**SOURCE TEXT**.
[Start of section]
|HUGHES, HEATHER - West Texas A & M University
|Carroll, Jeffery - Jeff Carroll
|RICHESON, JOHN - West Texas A & M University
Submitted to: Innate Immunity
Publication Type: Peer Reviewed Journal
Publication Acceptance Date: 9/22/2013
Publication Date: 11/11/2013
Citation: Hughes, H.D., Carroll, J.A., Sanchez, N.C., Richeson, J.T. 2013. Natural variations in the stress and acute phase responses of cattle. Innate Immunity. DOI:10.1177/1753425913508993.
Interpretive Summary: In response to an infectious agent or trauma, the innate immune system activates the acute phase response. The acute phase response is a cascade of systemic reactions that include fever and changes in the metabolic and behavioral responses of an animal. Several different factors can affect the outcome of the acute phase response, with the most notable factor being stress. Activation of the stress response can be detrimental or beneficial to the outcome of the acute phase response depending on the length of time stress hormones, such as cortisol, remain elevated. Elevation of stress hormones for a short duration of time can be beneficial, while elevation of stress hormones repeatedly or over an extended period of time can be detrimental to the overall health and well-being of an animal. Other naturally-occuring factors that can influence the outcome of the acute phase response have also been documented. These factors include breed, gender, and temperament. These natural variations serve as modulators of the stress response, making stress an important component to consider when observing the impacts of these variations on innate immune function. Understanding that cattle have different immunological responses, based on naturally occuring variations such as these, may provide insight on how to more effectively manage cattle so that health is optimized and production is benefited.
[End of section]
**ENTRIES PROVIDED**.
[Start of section]
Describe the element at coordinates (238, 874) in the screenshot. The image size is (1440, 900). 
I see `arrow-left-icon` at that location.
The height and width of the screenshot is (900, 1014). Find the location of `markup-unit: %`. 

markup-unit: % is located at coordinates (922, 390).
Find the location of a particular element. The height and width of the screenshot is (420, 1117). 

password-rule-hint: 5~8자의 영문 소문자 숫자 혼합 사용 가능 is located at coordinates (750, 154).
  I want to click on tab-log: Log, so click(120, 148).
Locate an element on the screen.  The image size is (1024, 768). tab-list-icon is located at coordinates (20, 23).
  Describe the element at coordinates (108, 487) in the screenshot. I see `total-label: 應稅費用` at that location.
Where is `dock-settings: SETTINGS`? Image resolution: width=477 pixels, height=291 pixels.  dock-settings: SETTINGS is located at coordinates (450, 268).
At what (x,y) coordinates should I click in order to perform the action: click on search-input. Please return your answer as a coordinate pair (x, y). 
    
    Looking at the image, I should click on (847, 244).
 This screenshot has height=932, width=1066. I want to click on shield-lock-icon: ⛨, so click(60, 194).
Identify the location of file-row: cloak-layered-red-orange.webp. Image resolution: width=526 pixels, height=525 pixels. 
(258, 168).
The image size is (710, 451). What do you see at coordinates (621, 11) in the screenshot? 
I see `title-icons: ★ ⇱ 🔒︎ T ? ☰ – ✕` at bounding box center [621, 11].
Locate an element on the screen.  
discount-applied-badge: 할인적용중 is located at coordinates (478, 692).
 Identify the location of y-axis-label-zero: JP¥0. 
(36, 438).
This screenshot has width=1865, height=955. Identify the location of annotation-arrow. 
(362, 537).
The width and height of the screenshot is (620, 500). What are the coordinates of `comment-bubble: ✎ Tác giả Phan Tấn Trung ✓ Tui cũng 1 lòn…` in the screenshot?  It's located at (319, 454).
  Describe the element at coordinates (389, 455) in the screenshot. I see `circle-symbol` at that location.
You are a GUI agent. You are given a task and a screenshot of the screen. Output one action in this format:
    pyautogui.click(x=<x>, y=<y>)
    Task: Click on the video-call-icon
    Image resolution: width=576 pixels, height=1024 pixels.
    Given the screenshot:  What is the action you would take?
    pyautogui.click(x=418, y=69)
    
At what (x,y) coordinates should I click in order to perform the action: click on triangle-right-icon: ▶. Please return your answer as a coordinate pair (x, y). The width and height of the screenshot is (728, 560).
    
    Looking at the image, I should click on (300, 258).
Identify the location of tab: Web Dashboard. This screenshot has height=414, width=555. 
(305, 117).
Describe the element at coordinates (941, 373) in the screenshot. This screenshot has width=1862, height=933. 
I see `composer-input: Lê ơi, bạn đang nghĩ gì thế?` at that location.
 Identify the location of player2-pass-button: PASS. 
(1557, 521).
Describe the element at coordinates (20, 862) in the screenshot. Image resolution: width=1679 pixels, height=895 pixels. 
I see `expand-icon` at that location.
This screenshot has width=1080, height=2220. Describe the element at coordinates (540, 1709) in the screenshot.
[End of section]
**WHAT TO PRODUCE**. Write the next part of the summary on cattle stress and acute phase responses, picking up after its final sentence. The entries have no connection to the summary on cattle stress and acute phase responses.

**ANSWER SECTION**.
Technical Abstract: The initial response of the innate immune system upon activation has been defined as the acute phase response (APR). Activation of the APR results in several responses that include fever, metabolic adaptations, and changes in behavior. The APR can be modulated by many factors, with stress being the most common. An elevation of stress hormones for a short duration of time can be beneficial. However, elevation of stress hormones repeatedly or for an extended duration of time can be detrimental to the overall health and well-being of animals. The stress and APR responses can also be modulated by naturally-occurring variations, such as breed, gender, and temperament. These three natural variations modulate both the stress and APR response, and can therefore modulate the ability of an animal to recover from a stressor or infection. Through an understanding of the effects these natural variations can have on the stress and APR, alternative management strategies can be developed in order to potentially overcome barriers that these variations present.